The same study illuminated two quirks of the molecule's reactivity that are still mentioned in synthetic work. First, base-catalysed methanolysis can trigger a Smiles rearrangement, generating isomeric products that may mislead degradation analyses; the authors advised caution when using this common step. Second, they explained why pyrolysis forms phthalic anhydride: the depsidone ring can transiently open and re-close to a grisan-type structure before fragmenting.

==Total synthesis==

In 1979 Tony Sala and Melvyn Sargent disclosed the first total synthesis of psoromic acid. Their strategy began with two substituted aromatic fragments: a brominated B-ring and a phenolic A-ring. The fragments were joined by an Ullmann reaction to give a diaryl ether, but only after the sensitive phenol had been masked as an isopropyl ether—a protecting group chosen because, unlike benzyl ethers, it survives the strong Lewis acid conditions later needed for formylation and ring closure. Tin(IV) chloride-promoted formylation at the ortho position, followed by boron trichloride treatment, simultaneously removed the isopropyl group, deacetylated an intermediate and induced lactonisation to deliver methyl O-methyl-hypopsoromate, a fully formed depsidone skeleton that still carried a protected phenolic site and a methyl ester.

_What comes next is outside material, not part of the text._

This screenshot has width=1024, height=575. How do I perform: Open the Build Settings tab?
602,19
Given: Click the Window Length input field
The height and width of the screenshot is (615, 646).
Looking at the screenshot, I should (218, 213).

Late-stage tailoring converted this scaffold into the natural product. Selective photobromination of the 4-methyl group, followed by hydrolysis, furnished a hydroxymethyl derivative that was smoothly oxidised with pyridinium chlorochromate to the aldehyde methyl O-methyl-psoromate. Boron trichloride then removed the remaining O-methyl, giving methyl psoromate. Finally, exhaustive treatment with lithium iodide in hot hexamethylphosphoramide cleaved the methyl ester, yielding psoromic acid in analytically identical form to the lichen metabolite.